In a market where established brands are so deeply entrenched in buyers’ minds, the ability of Haval’s range of rakish and well-equipped SUVs and crossovers to work their way into the favour of a notoriously picky SA motoring landscape is no mean feat.
So, with the launch of its latest addition – the Jolion – expectations are high, especially given the calibre of its better known rivals. Fortunately, it looks as though Haval’s newcomer has the substance to back up its style.
It’s perhaps a touch unfair to analyse the Jolion’s styling in terms of its resemblance to offerings from Europe and Japan, but that tends to be the Pavlovian response to Chinese vehicles. Indeed, you’d be forgiven for detecting hints of Audi about the nose and maybe a soupcon of JLR product (more on that a bit later) but the overall result is an appealing car that garnered a fair bit of attention during its tenure with us.
Underpinned by the company’s L.E.M.O.N. lightweight modular platform – which it shares with its larger H6 stablemate – the Jolion is a large vehicle for its particular posting in the local SUV sector.
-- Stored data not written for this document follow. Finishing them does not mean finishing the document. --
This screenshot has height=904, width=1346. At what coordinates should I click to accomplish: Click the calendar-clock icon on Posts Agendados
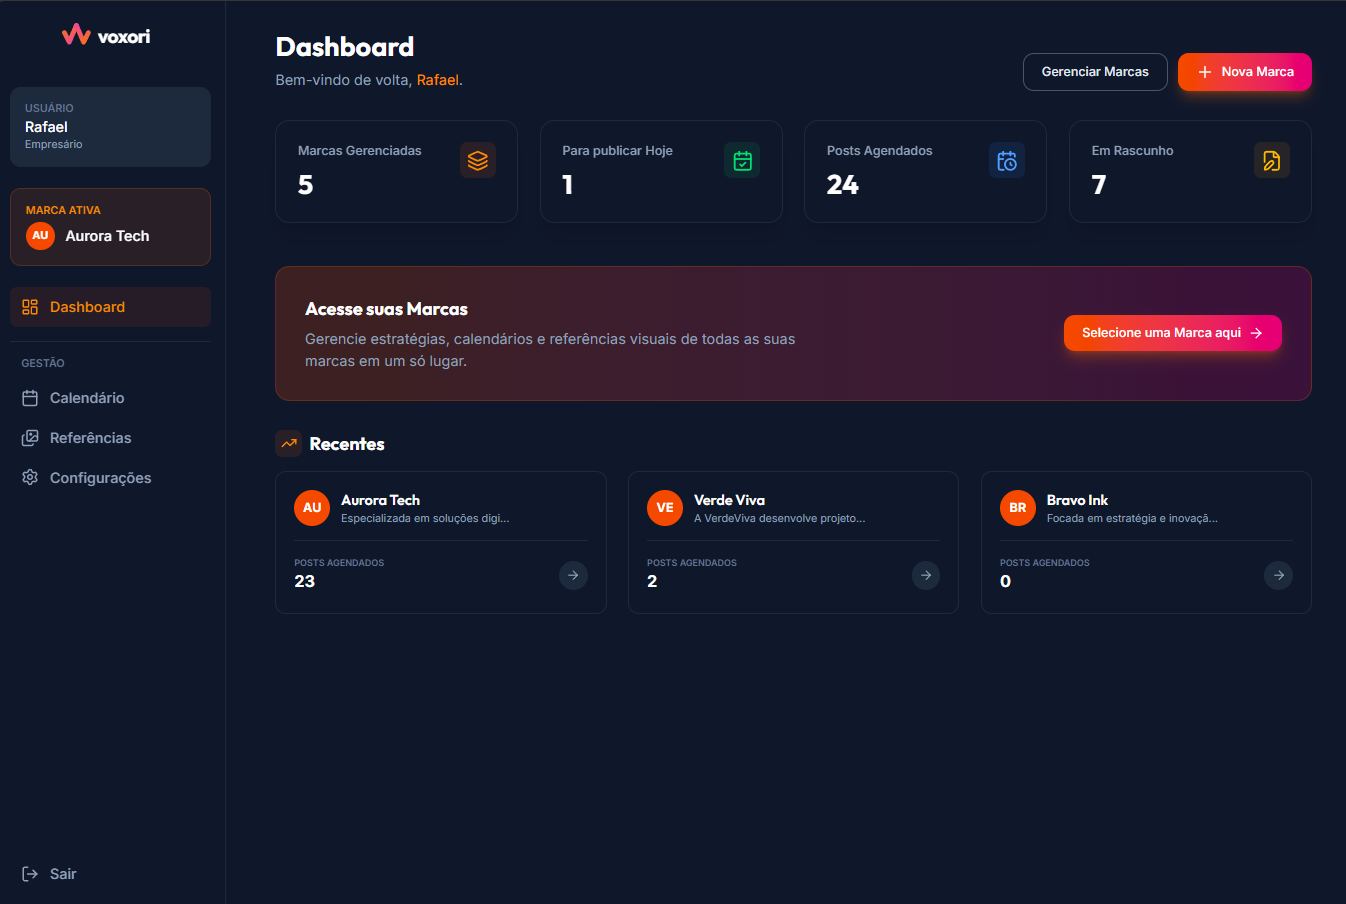(1006, 160)
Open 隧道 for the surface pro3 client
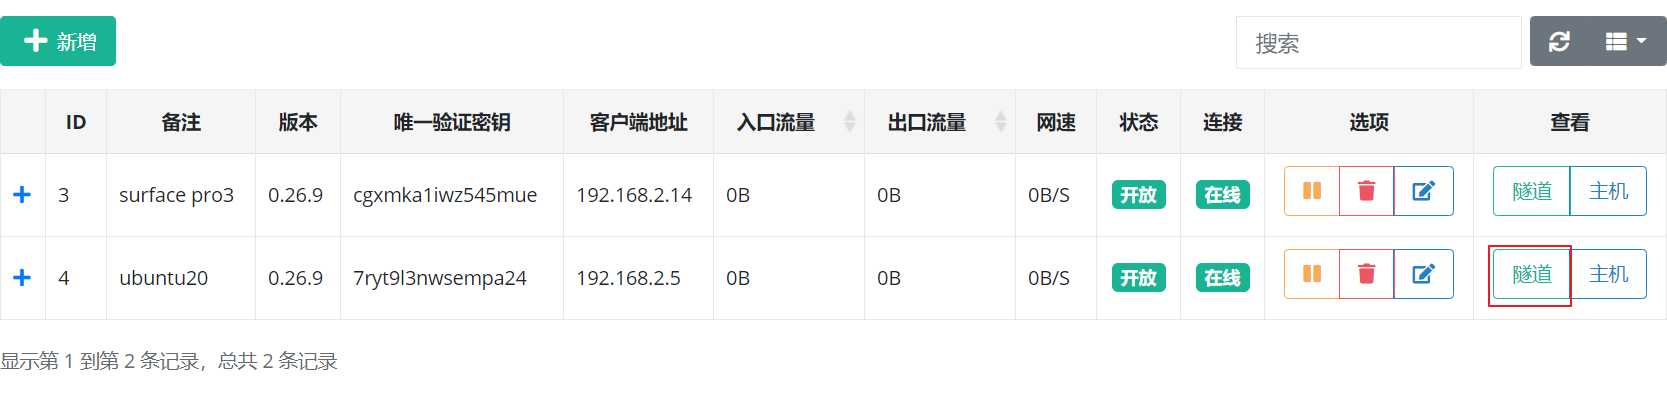Viewport: 1667px width, 400px height. [x=1532, y=191]
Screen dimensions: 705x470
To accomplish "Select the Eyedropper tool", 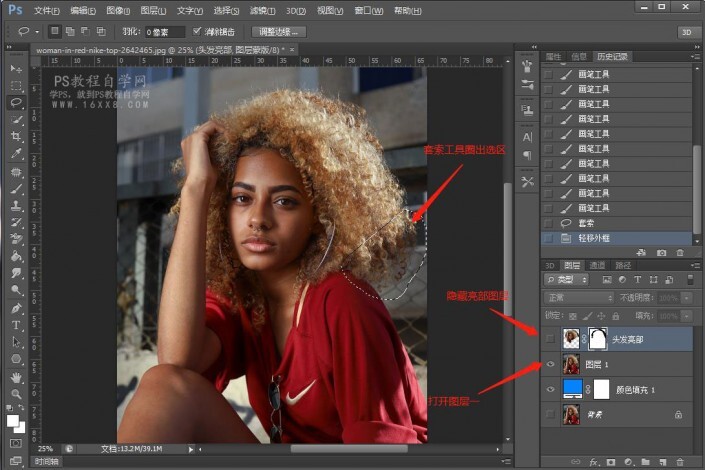I will (16, 154).
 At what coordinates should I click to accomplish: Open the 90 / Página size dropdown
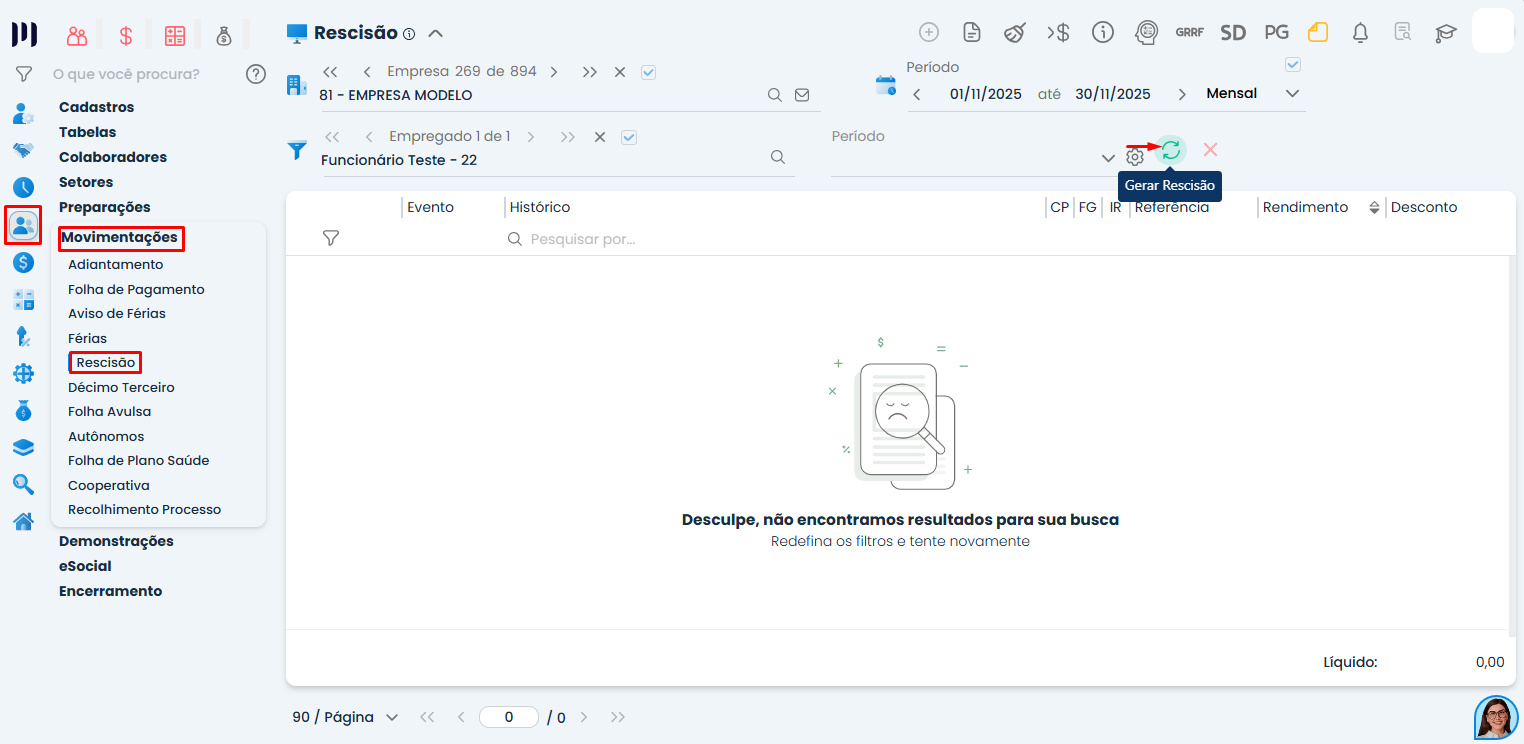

Its 2 700 mm wheelbase is comparable with the likes of Toyota’s RAV4 and Volkswagen Tiguan and translates into a spacious cabin, with 697 mm of rear legroom and luggage space that expands from 256 litres to a cavernous 1 288 litres with the rear seats stowed.
Taking in the Jolion’s interior layout, it’s easy to detect the hand of former Land Rover designer (now Haval’s design director) Phil Simmons in its execution. There’s a definite hint of Coventry’s finest about the tiered facia, digital instrument binnacle and knurled rotary gear-selector.
Material quality is, by and large, impressive with plenty of stitched and padded trim sections despite the odd bit of hard plastic peeking through what’s otherwise a thoroughly upmarket cabin. Given this particular Jolion’s range-topping status, there are some puzzling omissions, though. The lack of reach adjustment for the steering column sits at odds with the otherwise plush accommodation upfront and only the driver’s side door has a sensor array for the keyless entry; locking from any other point requires fishing the key fob out of your pocket and giving it a tap.
As the range-topping model, the Super Luxury’s digital instrument display is flanked by a crisp 12,3-inch touchscreen infotainment system. While there’s a wealth of configurability for many of the onboard features, the operating system is not as intuitive as those of its rivals; often interleaving settings within sub-menus don’t always correspond with the functions you’re after. For example, access to the trip computer necessitates digitally swatting aside whatever safety system display is currently on the instrument binnacle, holding down the “OK” button on the steering wheel and toggling between the presets … unless you’ve selected one of the sportier dial arrangements, when toggling with the arrow keys on the steering wheel comes into play.
Fortunately, the system is quick and with gradual orientation, most functions will fall easily to hand. There was also a broad consensus that physical controls for the HVAC would’ve been a welcome addition; the combination of haptic shortcut keys on the facia and small touchpoints for the on-screen interface didn’t lend themselves to use on the move. These caprices are unlikely to prove deal-breakers.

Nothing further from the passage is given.